Dans cette affaire, la DGCCRF, à l'initiative de l'assignation, reprochait notamment à CARREFOUR d’avoir exigé de ses fournisseurs une "remise complémentaire de distribution", destinée à financer le repositionnement de l’enseigne sur le marché de la distribution de proximité. Cette remise, exigée comme préalable à l'ouverture des négociations commerciales, n'avait en réalité aucune contrepartie et était imposée par Carrefour à ses fournisseurs grâce à des mesures de rétorsion dissuasives.
Pour rappel, le code de commerce interdit au titre des pratiques restrictives de concurrence le fait, notamment, d’obtenir un avantage sans contrepartie ou disproportionné au regard de la contrepartie consentie, de soumettre ou tenter de soumettre l’autre partie à des obligations créant un déséquilibre significatif, d’imposer des pénalités disproportionnées ou de déduire d’office des factures du fournisseur des pénalités ou rabais (art. L. 442-1 I. du code de commerce).
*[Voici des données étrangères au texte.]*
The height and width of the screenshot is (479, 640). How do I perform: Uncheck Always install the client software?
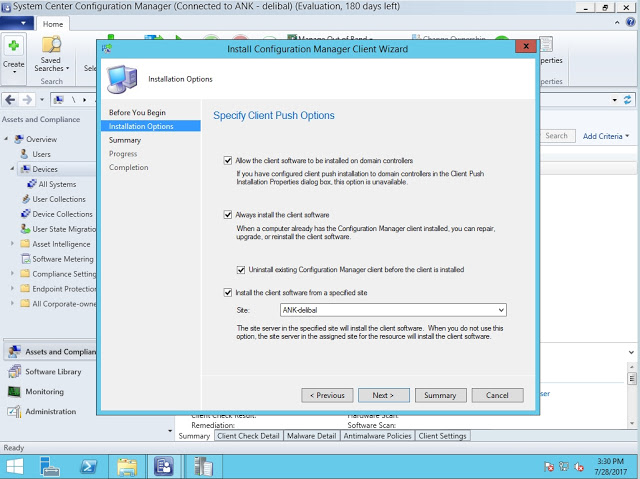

Comme chaque année, la période de négociations commerciales fait l'objet de contrôles renforcés de la DGCCRF. Ces contrôles peuvent déboucher sur des enquêtes approfondies, alors que l'arsenal législatif qui encadre les négociations commerciales exige des fournisseurs et des distributeurs de plus en plus de transparence dans leurs relations d'affaires et un formalisme strict qui s'inscrit dans un timing serré avec la signature des conventions annuelles au plus tard le 1er mars de chaque année. Après s'être attaquées à la grande distribution "pour l'exemple", gageons que les autorités cibleront à l'avenir les autres opérateurs de la distribution.